__DOCUMENT EXCERPT__.
James House 2012-10-02

Alex, can you please continue to try to get to the bottom of this. thanks.

Ivan Sobolev 2012-10-02

Alex, pls see the log attached. Metrics said there were 3 evictions and a problem appeared long after last one of them happened

23:44:09.867 [pool-2-thread-6] INFO net.sf.ehcache.EhCacheWrapper - Get.evictions: 3 23:44:26.591 [pool-2-thread-8] INFO net.sf.ehcache.EhCacheWrapper - Get.evictions: 3 23:44:26.592 [pool-2-thread-8] ERROR net.sf.ehcache.EhCacheBugTest - 17832 was missing

I’m using https://jira.terracotta.org/jira/secure/attachment/17951/ehc-971-testcase.zip to validate this. It does not work for you?

__DESCRIPTION OF THE TASK__. Reproduce the part of the Ehcache thread between "Ivan Sobolev 2012-10-02" and "work for you?", inclusive.

Saved items:
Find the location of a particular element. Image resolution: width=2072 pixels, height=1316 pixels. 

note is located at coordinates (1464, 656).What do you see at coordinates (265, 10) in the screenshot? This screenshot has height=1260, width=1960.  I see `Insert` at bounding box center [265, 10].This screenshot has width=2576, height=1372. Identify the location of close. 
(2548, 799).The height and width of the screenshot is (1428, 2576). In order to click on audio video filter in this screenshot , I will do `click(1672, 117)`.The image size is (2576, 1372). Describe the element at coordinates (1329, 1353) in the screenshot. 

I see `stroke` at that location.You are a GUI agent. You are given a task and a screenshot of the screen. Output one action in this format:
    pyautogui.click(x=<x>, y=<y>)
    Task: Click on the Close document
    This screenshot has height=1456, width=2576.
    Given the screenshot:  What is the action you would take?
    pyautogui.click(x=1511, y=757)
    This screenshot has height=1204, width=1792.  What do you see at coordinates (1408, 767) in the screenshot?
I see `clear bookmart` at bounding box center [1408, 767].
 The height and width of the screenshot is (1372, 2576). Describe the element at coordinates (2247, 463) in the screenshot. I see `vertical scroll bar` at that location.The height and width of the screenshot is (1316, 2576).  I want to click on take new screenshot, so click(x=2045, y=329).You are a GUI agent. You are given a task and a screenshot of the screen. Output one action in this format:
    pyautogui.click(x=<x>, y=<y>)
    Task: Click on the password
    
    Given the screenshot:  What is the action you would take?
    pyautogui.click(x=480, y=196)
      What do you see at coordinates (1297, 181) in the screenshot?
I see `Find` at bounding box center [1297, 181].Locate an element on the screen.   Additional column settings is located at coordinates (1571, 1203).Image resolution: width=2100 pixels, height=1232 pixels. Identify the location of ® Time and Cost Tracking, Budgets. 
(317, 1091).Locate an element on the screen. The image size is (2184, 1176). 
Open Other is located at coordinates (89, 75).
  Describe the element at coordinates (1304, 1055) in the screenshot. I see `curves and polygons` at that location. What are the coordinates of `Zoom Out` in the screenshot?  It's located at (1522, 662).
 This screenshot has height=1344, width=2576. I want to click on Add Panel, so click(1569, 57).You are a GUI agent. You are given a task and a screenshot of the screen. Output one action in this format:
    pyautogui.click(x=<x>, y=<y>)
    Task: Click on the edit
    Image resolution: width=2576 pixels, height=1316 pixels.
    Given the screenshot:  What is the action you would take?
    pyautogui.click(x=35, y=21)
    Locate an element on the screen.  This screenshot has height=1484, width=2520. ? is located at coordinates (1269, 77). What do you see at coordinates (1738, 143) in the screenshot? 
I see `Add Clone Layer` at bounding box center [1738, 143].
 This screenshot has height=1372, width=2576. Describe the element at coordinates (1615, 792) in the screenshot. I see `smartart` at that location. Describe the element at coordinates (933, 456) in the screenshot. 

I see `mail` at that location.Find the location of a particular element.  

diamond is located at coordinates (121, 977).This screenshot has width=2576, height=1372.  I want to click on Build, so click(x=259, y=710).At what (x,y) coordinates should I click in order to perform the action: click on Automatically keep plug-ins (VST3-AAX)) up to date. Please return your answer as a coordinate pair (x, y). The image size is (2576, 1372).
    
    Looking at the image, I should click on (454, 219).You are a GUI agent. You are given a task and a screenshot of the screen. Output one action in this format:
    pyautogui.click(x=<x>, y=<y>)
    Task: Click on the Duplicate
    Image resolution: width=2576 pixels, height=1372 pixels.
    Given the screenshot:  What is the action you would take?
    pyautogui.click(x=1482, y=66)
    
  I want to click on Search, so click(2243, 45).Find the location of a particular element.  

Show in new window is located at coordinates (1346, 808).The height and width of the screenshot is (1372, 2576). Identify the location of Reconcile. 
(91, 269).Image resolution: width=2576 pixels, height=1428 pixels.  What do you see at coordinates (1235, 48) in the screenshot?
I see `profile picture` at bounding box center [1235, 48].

__ANSWER SPACE__.
Ivan Sobolev 2012-10-02

Alex, pls see the log attached. Metrics said there were 3 evictions and a problem appeared long after last one of them happened

23:44:09.867 [pool-2-thread-6] INFO net.sf.ehcache.EhCacheWrapper - Get.evictions: 3 23:44:26.591 [pool-2-thread-8] INFO net.sf.ehcache.EhCacheWrapper - Get.evictions: 3 23:44:26.592 [pool-2-thread-8] ERROR net.sf.ehcache.EhCacheBugTest - 17832 was missing

I’m using https://jira.terracotta.org/jira/secure/attachment/17951/ehc-971-testcase.zip to validate this. It does not work for you?